[Python-apps-team] Bug#735837: python-html5lib 0.999-2 breaks planet-venus

Fri Jan 17 20:34:54 UTC 2014

Package: python-html5lib
Version: 0.999-2
Severity: important

(Filing this as “important” since it breaks the entire package for my
 use case and a reverse dependency, feel free to downgrade severity).

python-html5lib seems to have changed its API in the 0.999 upstream
release.

I get the following error when running planet-venus:

ERROR:planet.runner:Error processing http://blogs.noname-ev.de/commandline-tools/feeds/index.rss2
ERROR:planet.runner:AttributeError: 'module' object has no attribute 'TreeBuilder'
ERROR:planet.runner:  File "/usr/lib/pymodules/python2.7/planet/spider.py", line 472, in spiderPlanet
    writeCache(uri, feed_info, data)
ERROR:planet.runner:  File "/usr/lib/pymodules/python2.7/planet/spider.py", line 279, in writeCache
    reconstitute.source(xdoc.documentElement,data.feed,data.bozo,data.version)
ERROR:planet.runner:  File "/usr/lib/pymodules/python2.7/planet/reconstitute.py", line 231, in source
    content(xsource, 'subtitle', source.get('subtitle_detail',None), bozo)
ERROR:planet.runner:  File "/usr/lib/pymodules/python2.7/planet/reconstitute.py", line 167, in content
    parser = html5parser.HTMLParser(tree=dom.TreeBuilder)

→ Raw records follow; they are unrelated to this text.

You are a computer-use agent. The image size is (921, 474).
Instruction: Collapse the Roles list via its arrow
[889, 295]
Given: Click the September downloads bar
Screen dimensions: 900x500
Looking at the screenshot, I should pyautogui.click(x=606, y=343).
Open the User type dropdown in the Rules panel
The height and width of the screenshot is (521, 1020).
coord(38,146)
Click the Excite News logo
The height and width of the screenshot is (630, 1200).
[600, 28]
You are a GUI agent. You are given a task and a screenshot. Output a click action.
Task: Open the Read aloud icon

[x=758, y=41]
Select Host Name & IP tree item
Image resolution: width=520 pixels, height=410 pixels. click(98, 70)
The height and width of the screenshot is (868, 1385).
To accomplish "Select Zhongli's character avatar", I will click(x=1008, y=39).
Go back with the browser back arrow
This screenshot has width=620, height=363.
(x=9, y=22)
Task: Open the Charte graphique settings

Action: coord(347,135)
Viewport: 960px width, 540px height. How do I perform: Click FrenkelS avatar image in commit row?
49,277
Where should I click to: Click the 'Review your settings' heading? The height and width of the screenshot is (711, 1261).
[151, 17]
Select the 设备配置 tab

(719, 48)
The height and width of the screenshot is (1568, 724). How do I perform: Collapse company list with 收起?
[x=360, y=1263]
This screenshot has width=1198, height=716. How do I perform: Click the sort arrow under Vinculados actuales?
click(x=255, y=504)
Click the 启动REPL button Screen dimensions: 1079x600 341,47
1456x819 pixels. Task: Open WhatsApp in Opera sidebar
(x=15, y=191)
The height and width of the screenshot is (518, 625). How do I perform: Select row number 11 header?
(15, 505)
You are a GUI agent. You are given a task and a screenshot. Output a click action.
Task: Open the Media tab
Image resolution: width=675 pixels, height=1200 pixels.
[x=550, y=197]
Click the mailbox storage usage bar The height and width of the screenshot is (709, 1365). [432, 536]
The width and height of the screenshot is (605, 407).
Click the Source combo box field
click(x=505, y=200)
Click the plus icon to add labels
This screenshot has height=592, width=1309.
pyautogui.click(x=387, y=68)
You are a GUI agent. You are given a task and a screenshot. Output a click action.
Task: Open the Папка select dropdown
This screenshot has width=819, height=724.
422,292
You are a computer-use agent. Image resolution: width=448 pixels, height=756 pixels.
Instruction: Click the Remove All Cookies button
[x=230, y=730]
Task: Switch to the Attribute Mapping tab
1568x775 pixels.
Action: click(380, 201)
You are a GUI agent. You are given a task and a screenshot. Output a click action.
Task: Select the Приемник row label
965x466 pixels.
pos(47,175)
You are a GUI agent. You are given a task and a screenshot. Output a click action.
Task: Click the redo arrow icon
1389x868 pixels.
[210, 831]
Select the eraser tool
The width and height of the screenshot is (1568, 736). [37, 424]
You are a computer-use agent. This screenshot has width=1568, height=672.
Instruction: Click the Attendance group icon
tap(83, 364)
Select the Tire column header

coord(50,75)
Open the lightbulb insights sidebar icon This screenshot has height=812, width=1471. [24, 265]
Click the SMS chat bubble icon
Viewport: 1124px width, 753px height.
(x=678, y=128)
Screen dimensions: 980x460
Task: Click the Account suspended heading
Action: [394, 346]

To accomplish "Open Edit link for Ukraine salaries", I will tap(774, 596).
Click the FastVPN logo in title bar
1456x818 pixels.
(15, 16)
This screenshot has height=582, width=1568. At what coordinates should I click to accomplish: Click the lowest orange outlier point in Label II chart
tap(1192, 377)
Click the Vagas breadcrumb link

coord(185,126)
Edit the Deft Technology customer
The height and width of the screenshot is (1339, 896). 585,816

This error can be addressed by patching planet-venus as follows:

--- i/planet/reconstitute.py
+++ w/planet/reconstitute.py
@@ -18,6 +18,7 @@ from xml.sax.saxutils import escape
 from xml.dom import minidom, Node
 from html5lib import html5parser
 from html5lib.treebuilders import dom
+from html5lib import treebuilders
 import planet, config
 
 try:
@@ -164,7 +165,7 @@ def content(xentry, name, detail, bozo):
             bozo=1
 
     if detail.type.find('xhtml')<0 or bozo:
-        parser = html5parser.HTMLParser(tree=dom.TreeBuilder)
+        parser = html5parser.HTMLParser(tree=treebuilders.getTreeBuilder("dom"))
         html = parser.parse(xdiv % detail.value, encoding="utf-8")
         for body in html.documentElement.childNodes:
             if body.nodeType != Node.ELEMENT_NODE: continue

But, even after that is fixed, there are errors which I wasn’t able to
fix:

ERROR:planet.runner:Error processing https://raumzeitlabor.de/feed/
ERROR:planet.runner:AttributeError: 'module' object has no attribute 'XHTMLSerializer'
ERROR:planet.runner:  File "/usr/lib/pymodules/python2.7/planet/spider.py", line 472, in spiderPlanet
    writeCache(uri, feed_info, data)
ERROR:planet.runner:  File "/usr/lib/pymodules/python2.7/planet/spider.py", line 166, in writeCache
    scrub.scrub(feed_uri, data)
ERROR:planet.runner:  File "/usr/lib/pymodules/python2.7/planet/scrub.py", line 137, in scrub
    xhtml = serializer.XHTMLSerializer(inject_meta_charset = False)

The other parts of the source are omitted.